Concernant le combat que mènent ses pairs, un journaliste parlant d’échec, Bah Oury a rassurer qu’il ne s’agit nullement pas d’un échec mais, pour lui, même après la validation d’Alpha Condé, le combat continue.
‹‹ Non ce n’est pas un échec. Cela veut dire que le combat continue. Depuis l’indépendance, la Guinée est à la quête d’une Alternance démocratique apaisée. Jusqu’à présent, nous ne sommes pas parvenus à l’avoir. Il y a eu un espoir que le président Condé serait celui qui pourrait mettre en œuvre une dynamique d’alternance démocratique apaisée. Malheureusement, il est tombé dans le piège du révisionnisme qui fait qu’il a détricoté les lois de la République pour lui permettre de briguer une troisième candidature.
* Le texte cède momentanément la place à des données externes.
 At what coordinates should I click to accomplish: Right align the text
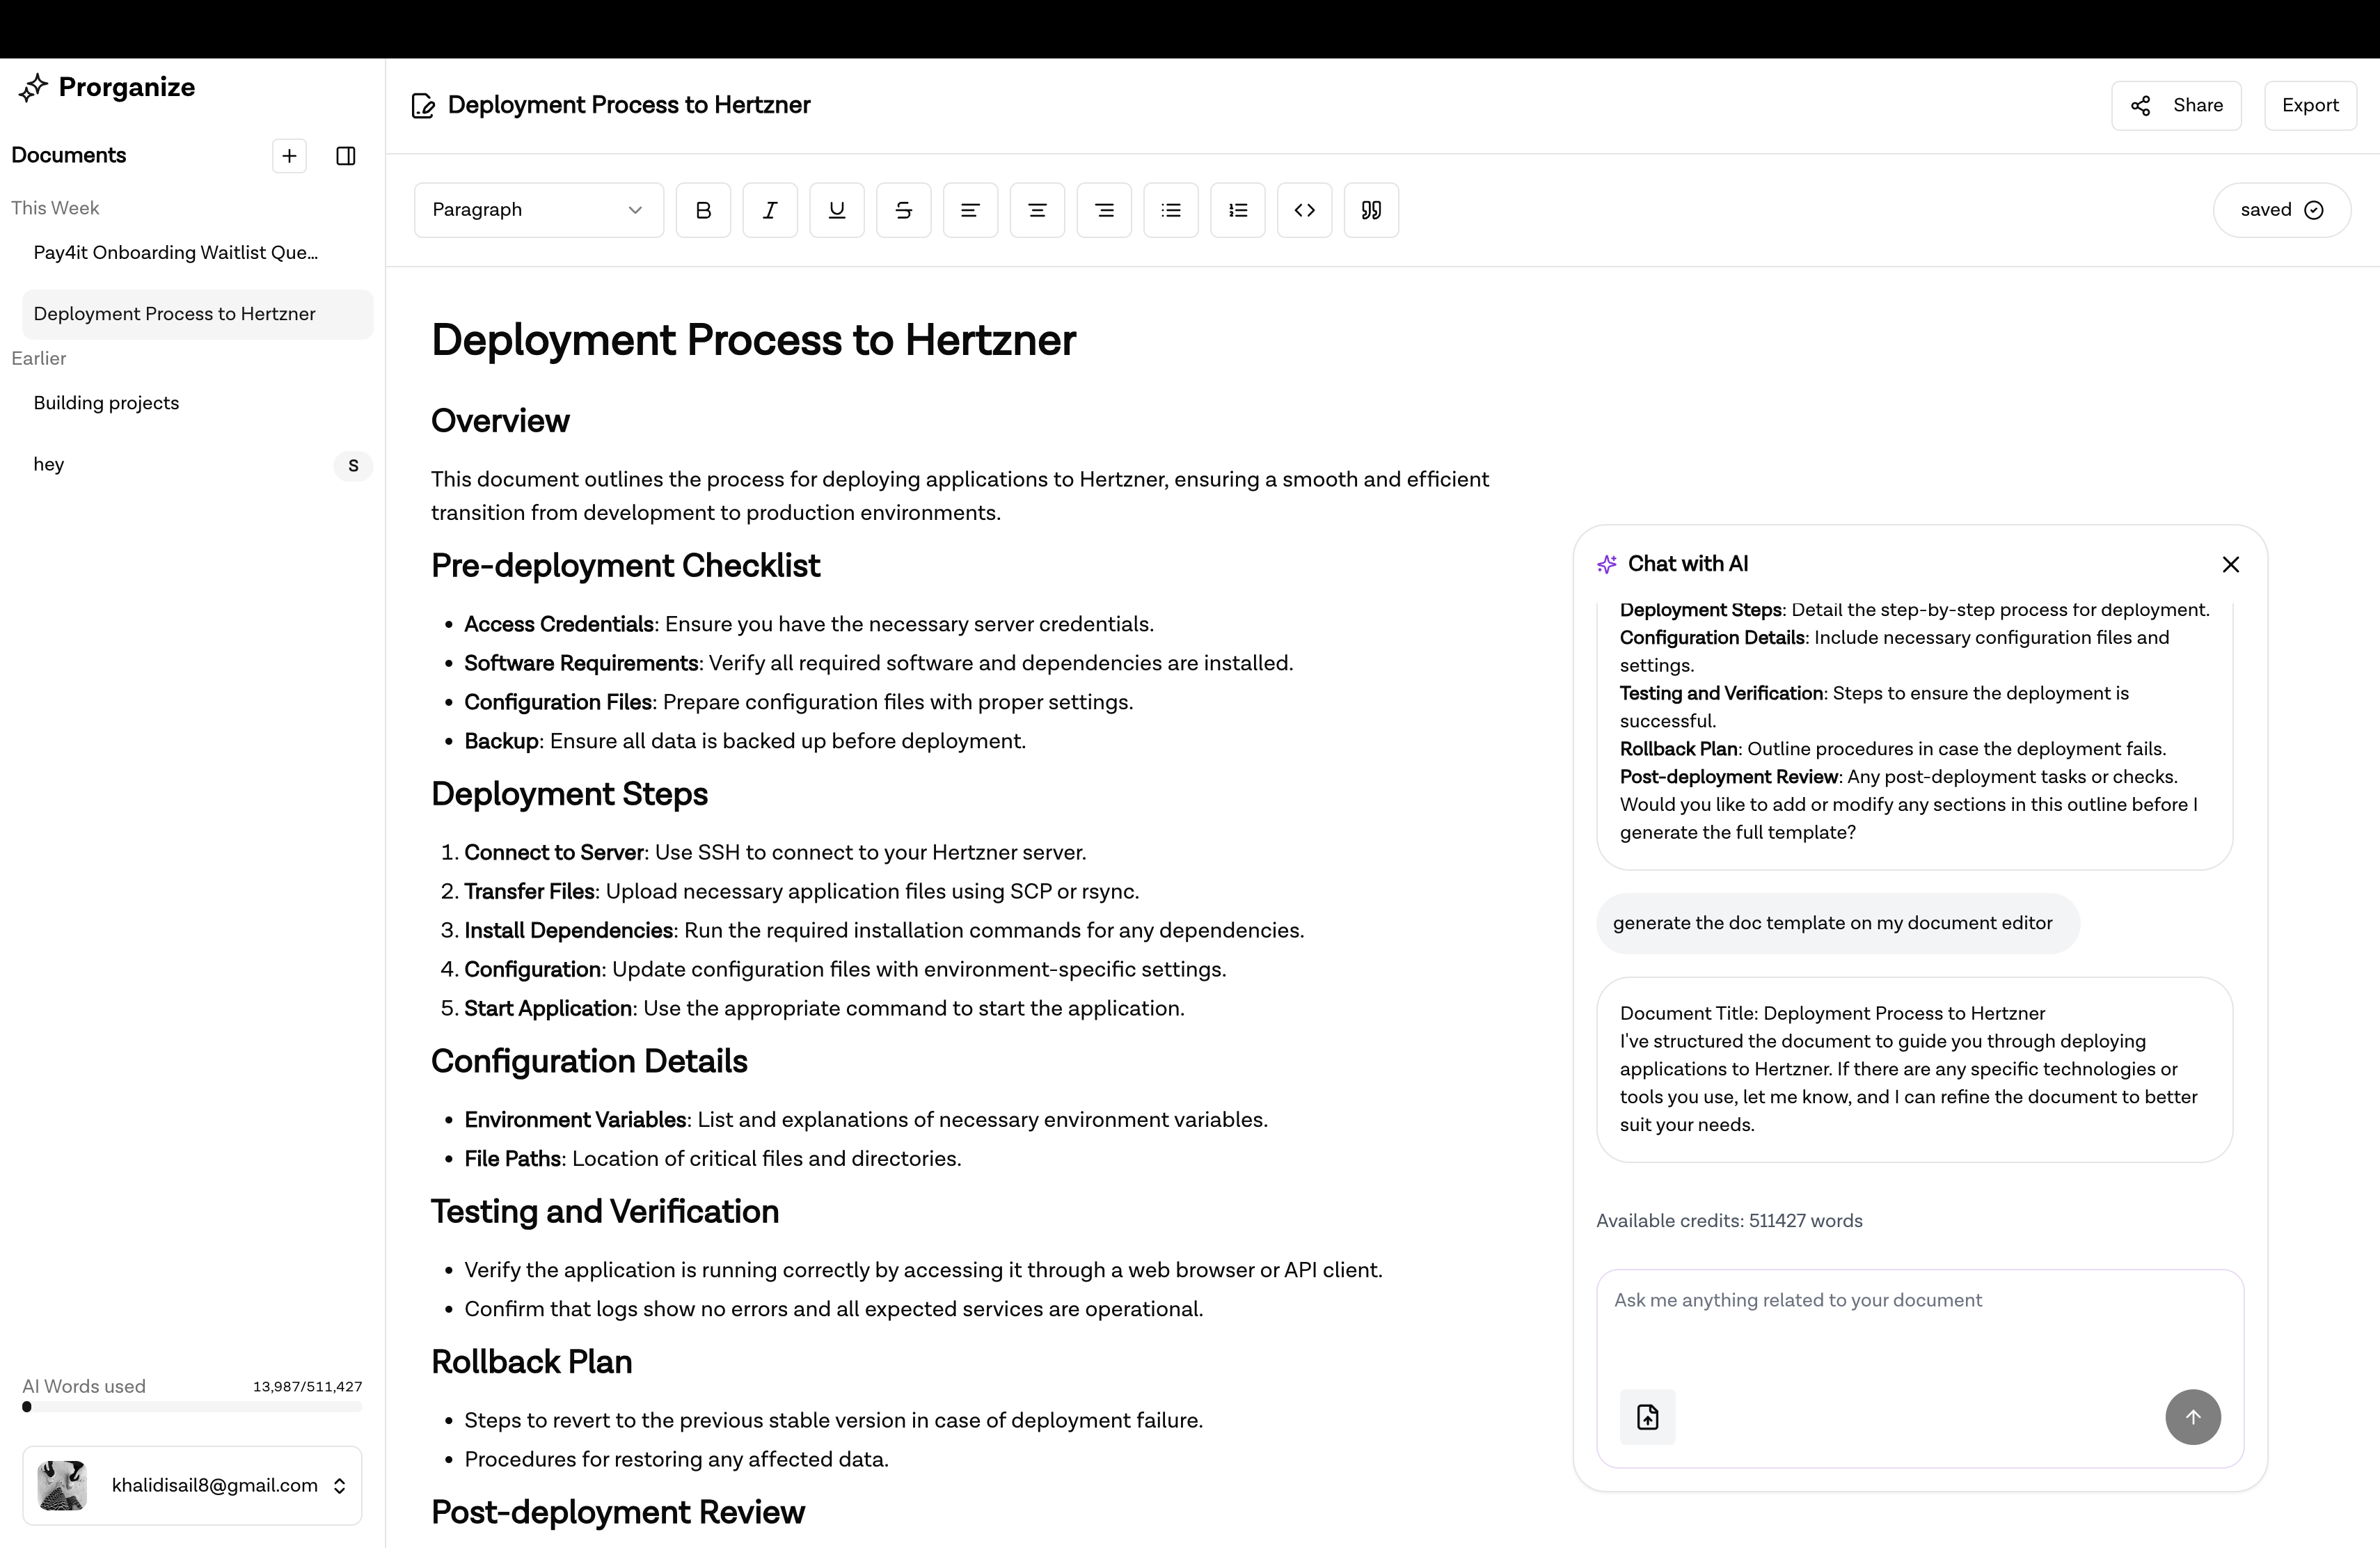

Et tout cela dans un contexte d’utilisation excessive de la violence contre les populations civiles, mais il est tombé dans le piège ››, a-t-il dit.
Pour la fermeture des frontières entre les pays amis et frères, Bah Oury enfonce le clou et indique que cela a toujours été le réflexe des gouvernants.
‹‹ Depuis très longtemps, ça a été le réflexe des gouvernants. Dès qu’il y a un hic entre les deux capitales, la première réaction, c’est la fermeture des frontières. Mais je crois savoir que peu ou prou, les racontars disent qu’ils veulent éviter la circulation des  armes ou la circulation de personnes susceptibles d’être des éléments pouvant troubler l’ordre public. C’est la version officieuse qui circule dans les milieux politique. Mais en réalité, c’est une manière ostentatoire de montrer la défiance du pouvoir de Conakry vis-à-vis des capitales comme Dakar, Bissau et Freetown. Il ne faut pas accorder trop d’importance à cela, c’est vrai que ça impacte les trafics économiques entre les deux pays. Des personnes qui n’ont rien à voir avec ces compétitions électorales en sont victimes. Je pense que la Guinée signataire des traités de la CEDEAO ne devrait pas sur un coup de tête fermer des frontières comme ça sans pour autant respecter des procédures qui devraient être validées par une instance supranationale. Tout cela nécessite de repenser la CEDEAO et de revoir le fonctionnement et la gouvernance de certains États vis-à-vis de la liberté qu’ils s’accordent pour ne pas respecter leurs obligations de coopération… ››, déplore l’opposant.